▸ DIRECTIONS
Can you output the lines from the one containing "Given: Open the Code tab" through the one containing "Show only motherboard", reproduced verbatim, with nothing else?

▸ GIVEN ENTRIES
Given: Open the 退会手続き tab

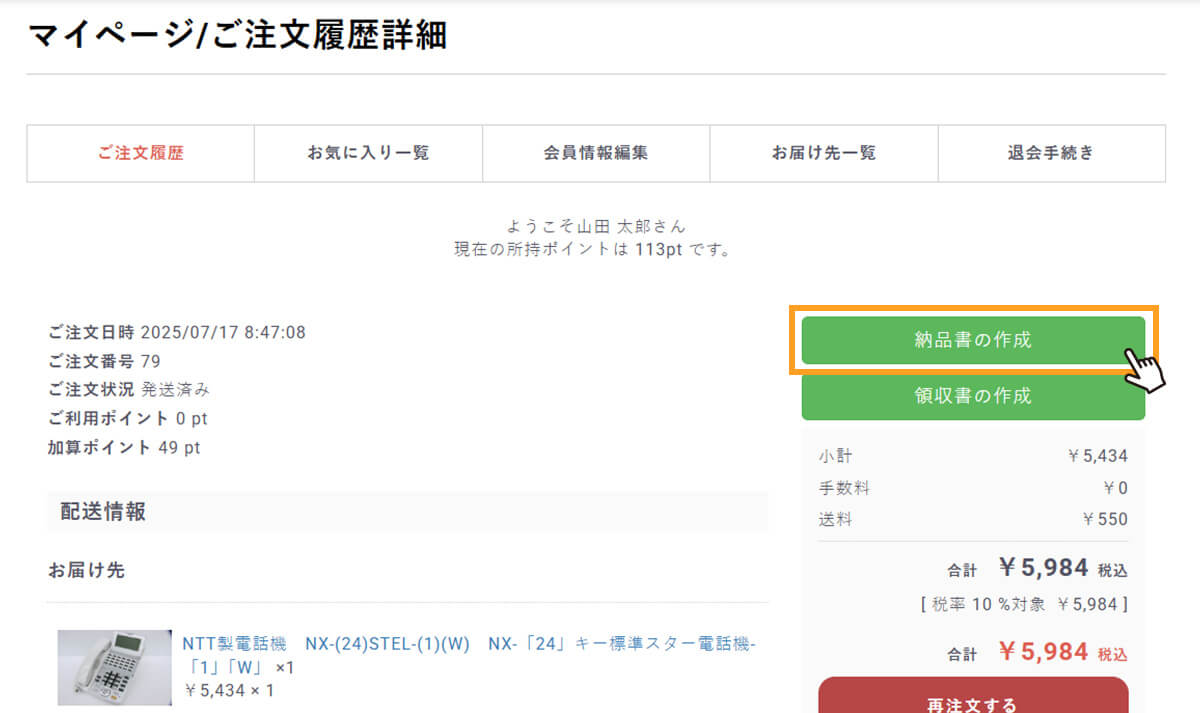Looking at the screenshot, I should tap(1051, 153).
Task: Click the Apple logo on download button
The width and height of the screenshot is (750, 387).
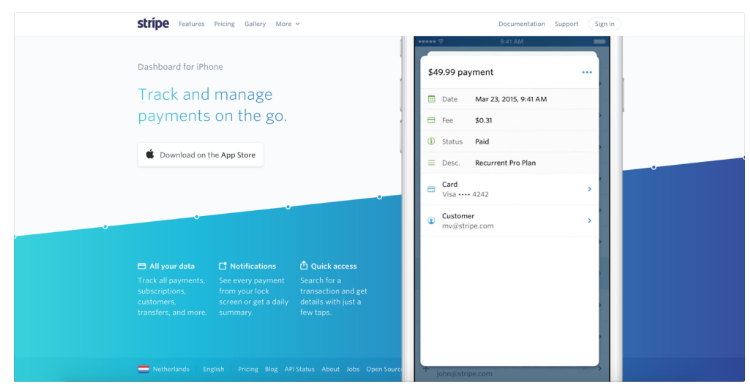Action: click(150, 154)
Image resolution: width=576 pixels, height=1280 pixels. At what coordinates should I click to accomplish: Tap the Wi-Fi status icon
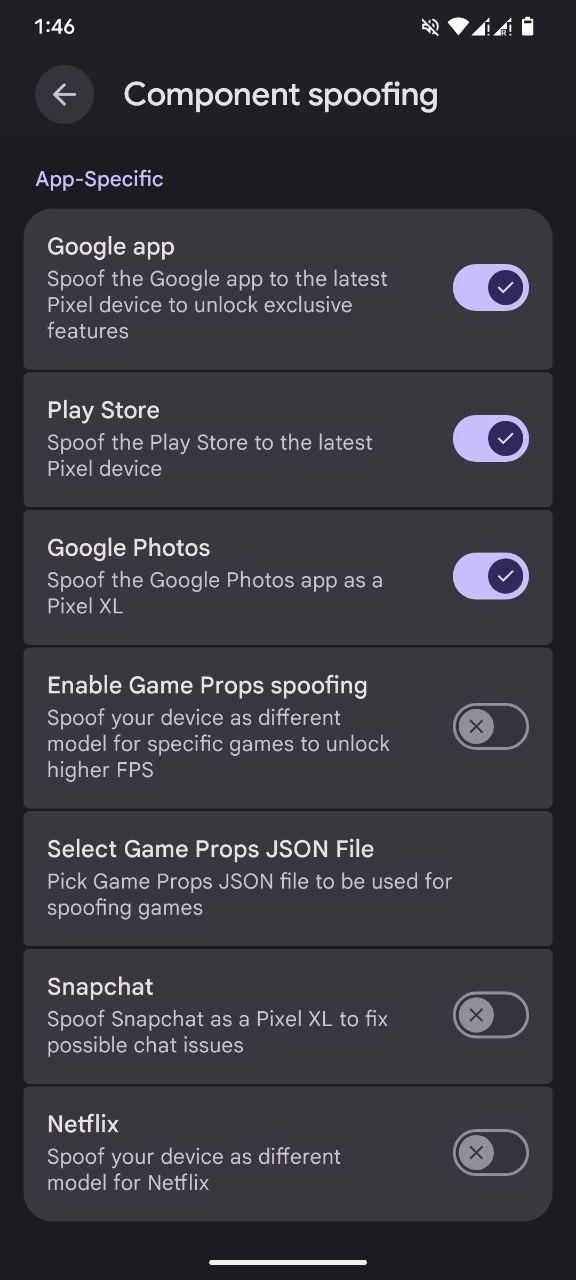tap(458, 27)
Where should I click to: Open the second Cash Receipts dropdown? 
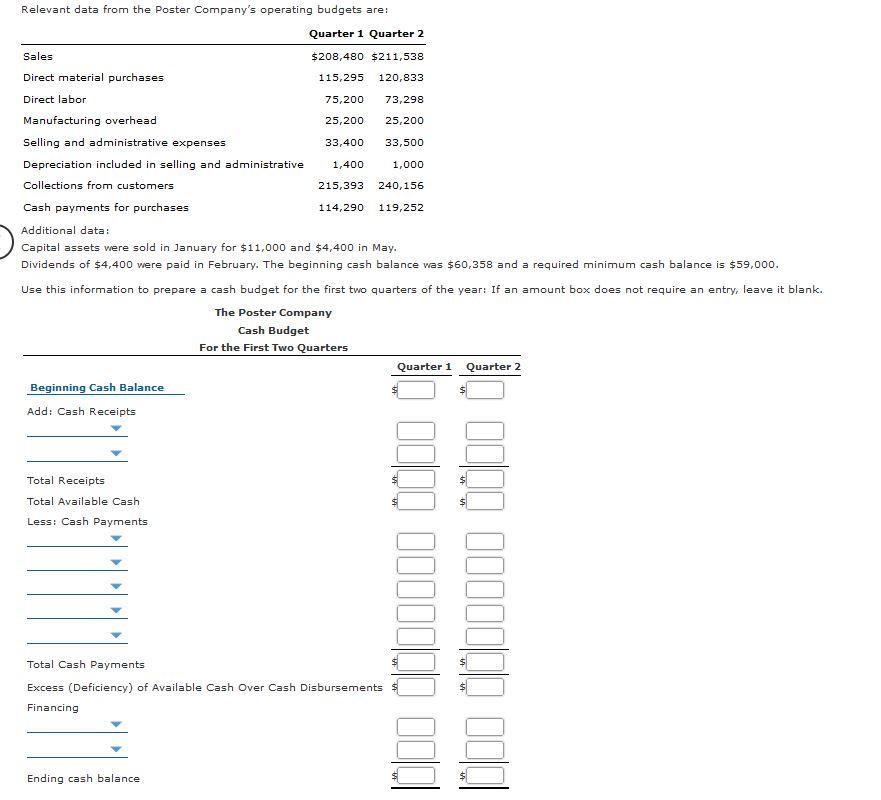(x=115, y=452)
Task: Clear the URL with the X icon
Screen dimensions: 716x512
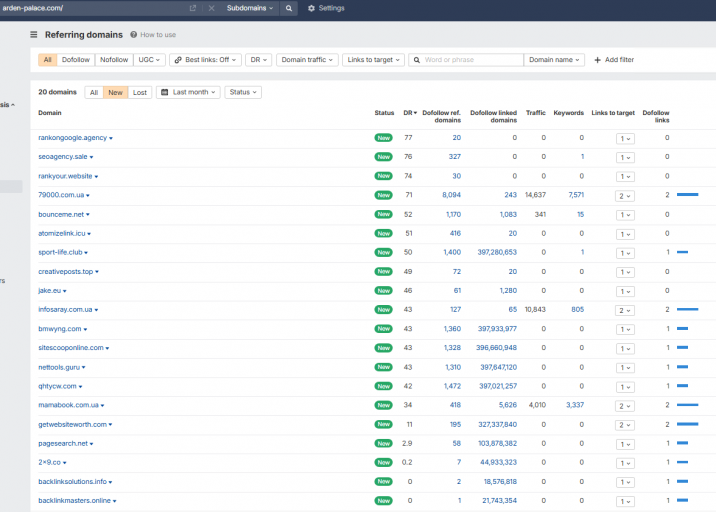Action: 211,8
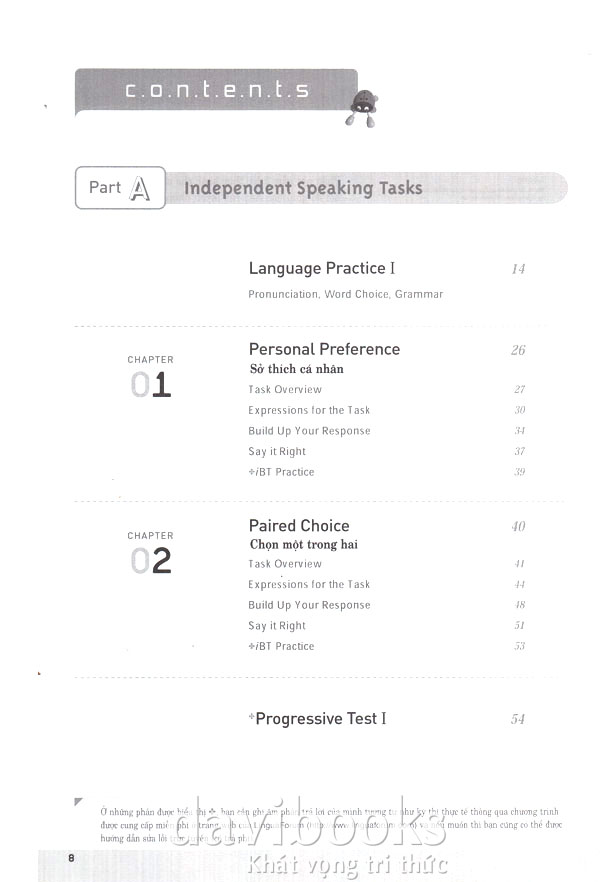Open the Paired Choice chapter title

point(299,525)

* * *

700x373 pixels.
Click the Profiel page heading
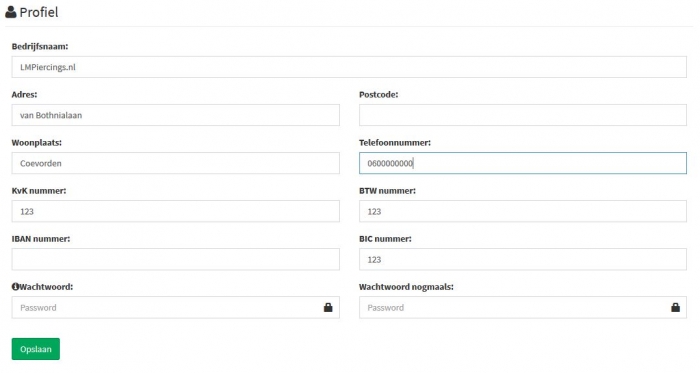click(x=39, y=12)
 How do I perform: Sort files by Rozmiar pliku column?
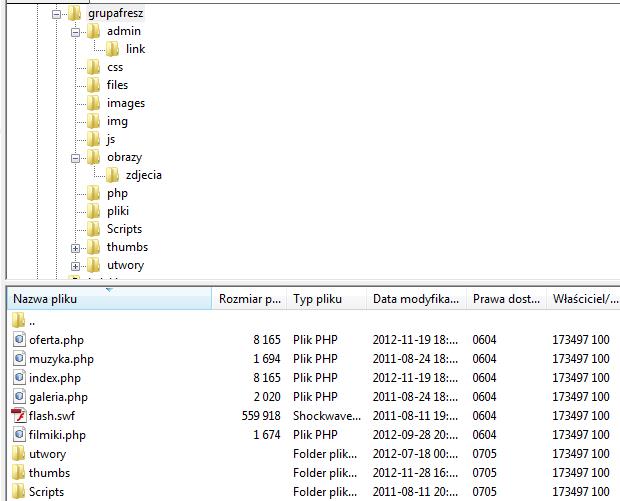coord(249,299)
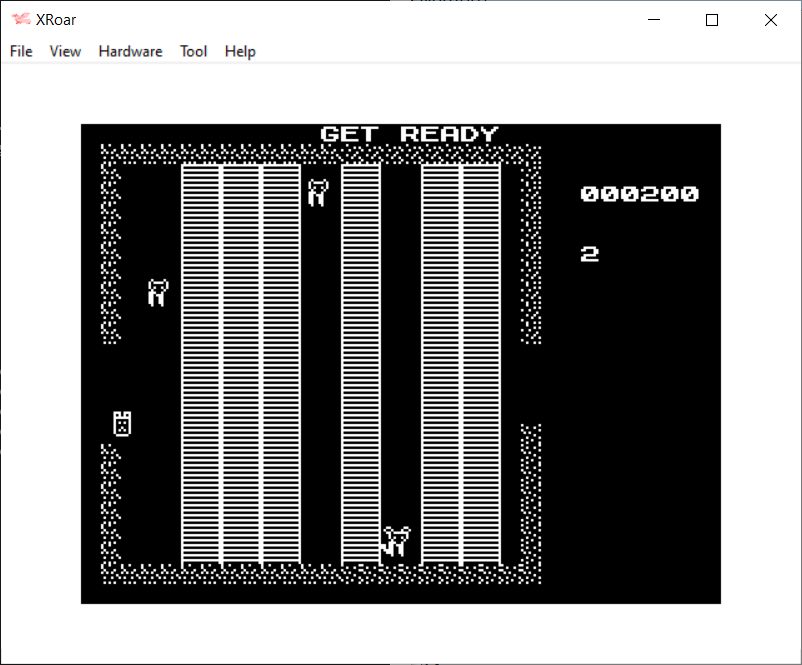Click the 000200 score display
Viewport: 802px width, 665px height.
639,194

* * *

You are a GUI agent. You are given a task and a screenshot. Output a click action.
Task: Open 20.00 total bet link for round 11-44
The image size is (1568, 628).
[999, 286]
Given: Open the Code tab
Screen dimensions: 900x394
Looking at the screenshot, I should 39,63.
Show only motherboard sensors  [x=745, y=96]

▸ RESPONSE BELOW
Given: Open the Code tab
Screen dimensions: 900x394
Looking at the screenshot, I should 39,63.
Show only motherboard sensors  [x=745, y=96]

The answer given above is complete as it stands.